I have to disagree with Jonah Lehrer's recommendation that "scientists should learn to expect this cycle — to anticipate that the universe is always more networked and complicated than reductionist approaches can reveal." That is the basic definition of the scientific profession – to expect that cycle. Newton knew that he had only reached his own incomplete understanding by "standing on the shoulders" of giants and the scientific community has not forgotten the lesson. They know and, yes, anticipate that each new discovery about the universe will raise more questions than it will answer.

It is the popular press, not scientists, that have fallen into a cycle of anticipation and disappointment. A physicist will never talk about a "God Particle" because they know that the discovery of one will not disprove or prove God's existence but simply cause us to reconsider the framework with which we approach the question. The term "Theory of Everything" is at best only used semi-ironically. Proving one would unite the two fields of physics but would it cause scientists to shut down their laboratories and declare the enterprise finished? Of course not, it would only provide new questions.

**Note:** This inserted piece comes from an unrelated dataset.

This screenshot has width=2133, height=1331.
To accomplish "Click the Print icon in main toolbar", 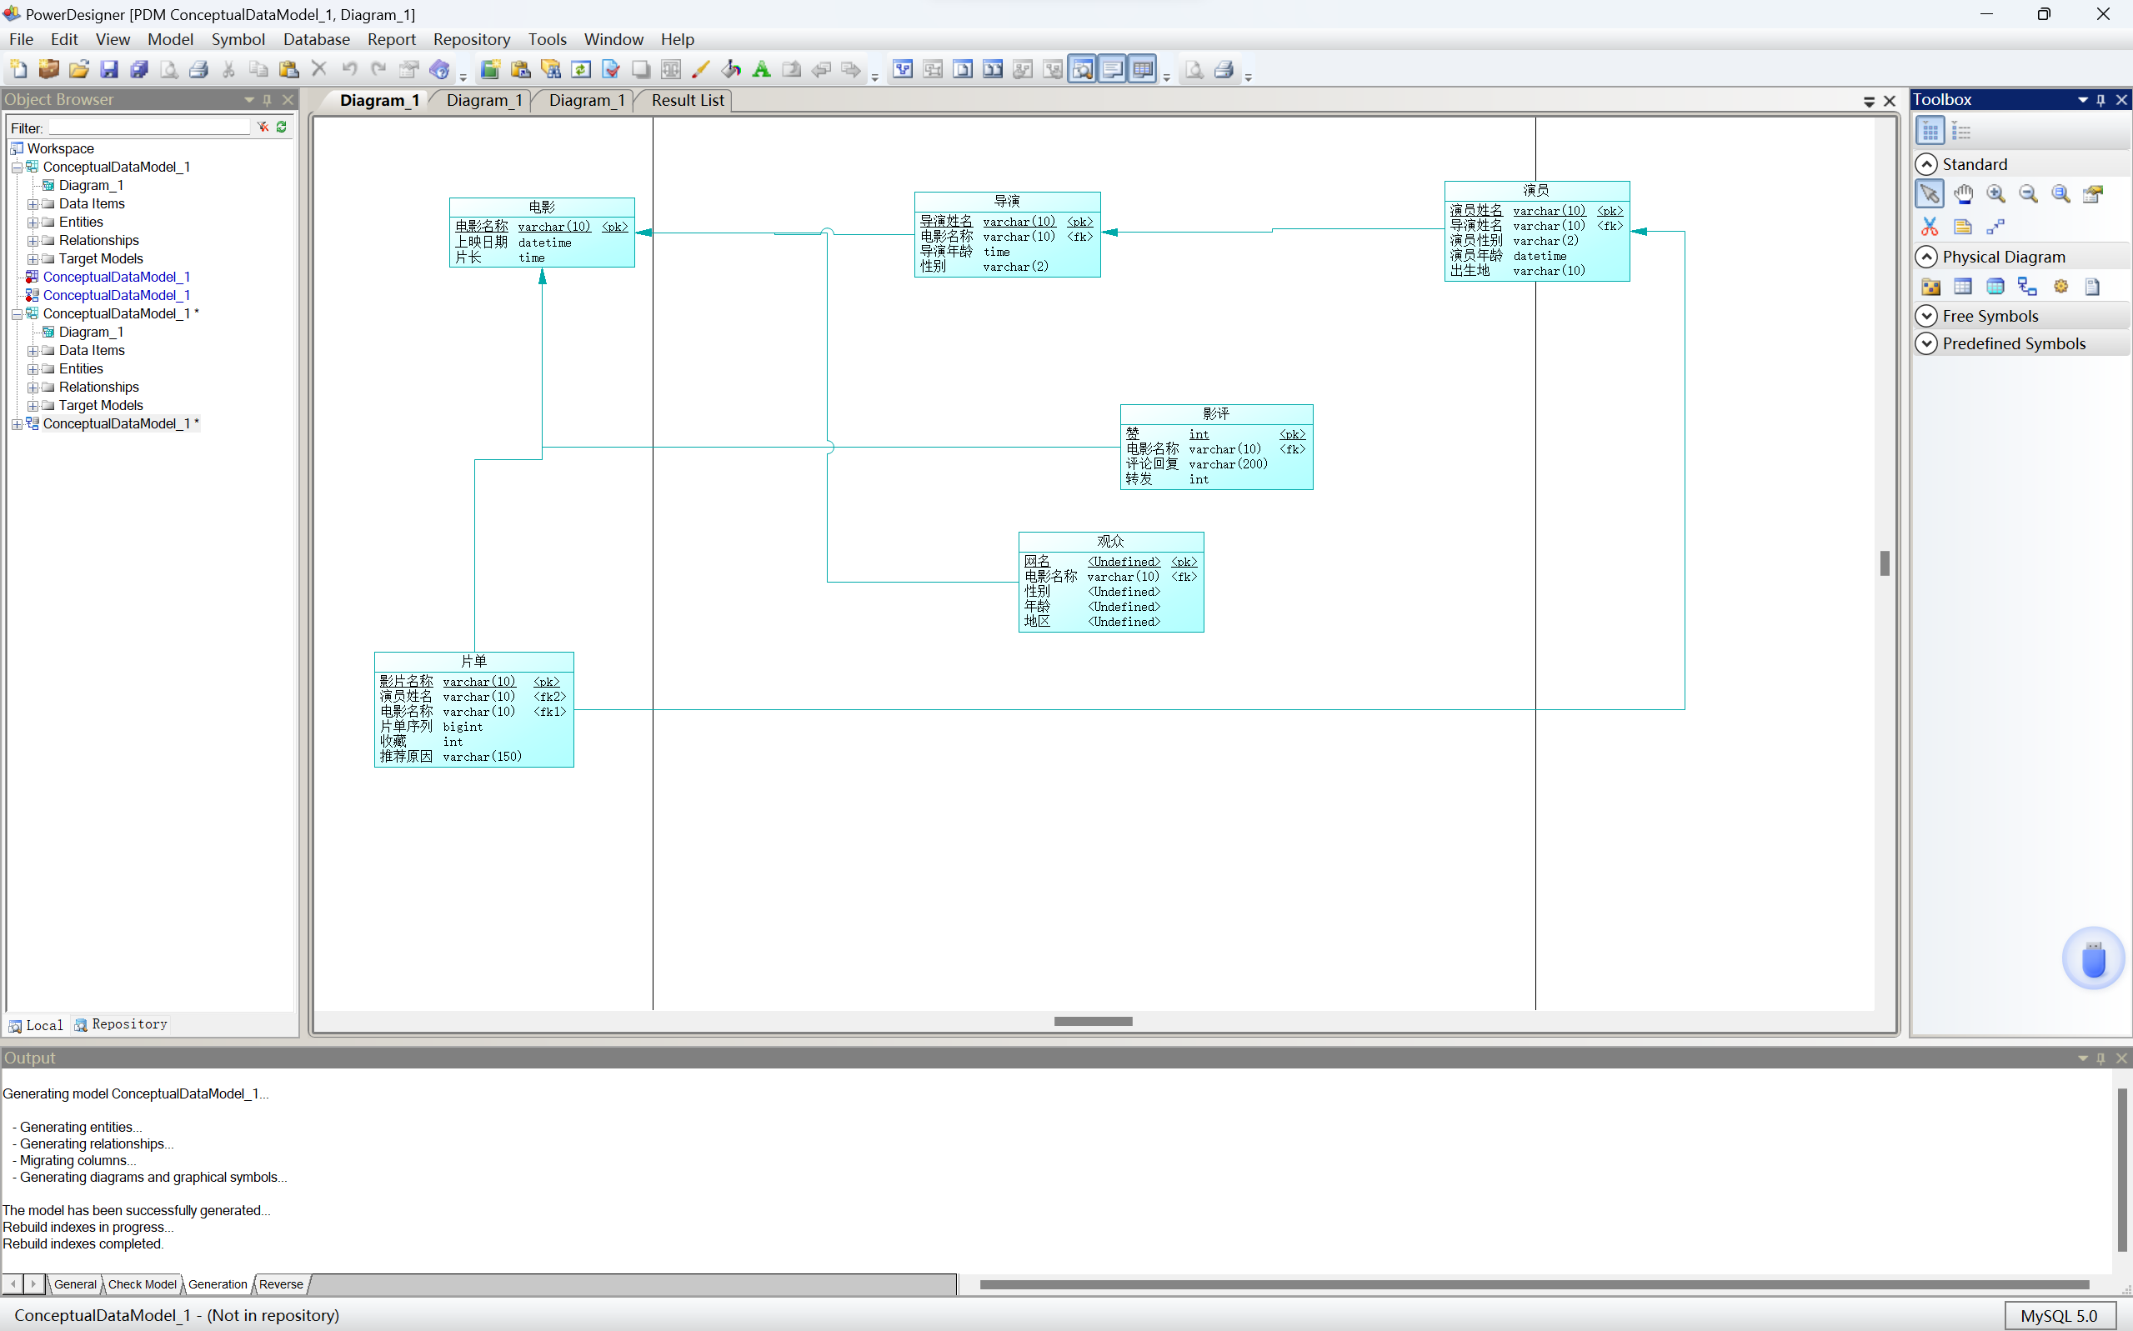I will (199, 70).
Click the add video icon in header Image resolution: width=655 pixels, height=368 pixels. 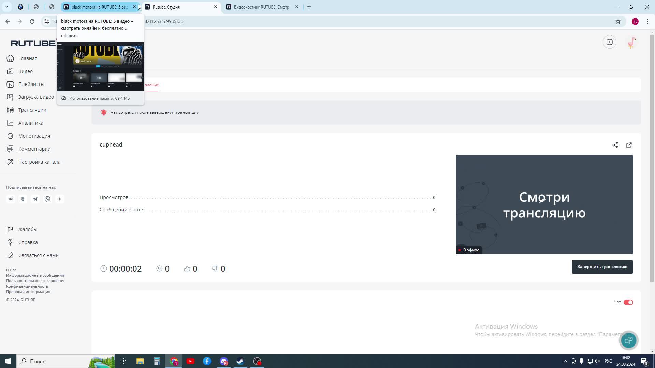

As is often the case, Carl Sagan said it best: "We have a method, and that method helps us to reach not absolute truth, only asymptotic approaches to the truth — never there, just closer and closer, always finding vast new oceans of undiscovered possibilities. Cleverly designed experiments are the key."

Borrowing For What?

Noah Millman makes a compelling case:

The opposition [to the stimulus]…is usually described in terms of austerity, that we should be trying to cut the debt and have government tighten its belt just as private citizens have had to tighten theirs. And austerity makes absolutely no sense in the current economic environment. Precisely because interest rates are low, this is a good time to borrow. But the question is: borrow for what? Every dollar we borrow today has to be repaid or refinanced – and we should assume that refinancing will be at substantially higher interest rates than today. The argument we need to be having is about how to increase national productivity.

That means reducing or eliminating subsidies for uneconomic activity – whether the mortgage interest deduction or agricultural subsidies. That means shifting the tax burden away from income – and especially away from wages – and towards consumption. That means shifting discretionary spending priorities away from defense and towards a sustainable infrastructure. That means shifting spending away from retirees and towards youth – and that, in turn, means getting more value per dollar out of both health-care and education spending (two areas where, I suspect, productivity growth properly measured has actually been negative).

There’s a vital role for Republicans to play in this argument that I don’t really hear them playing.

That role is getting into the weeds and finding ways to shift how government spends, not merely what it spends. But I fear the anti-tax ideologues will veto any shift toward consumption or energy taxes; and the very hard work of getting healthcare and education more efficient won't win many campaigns.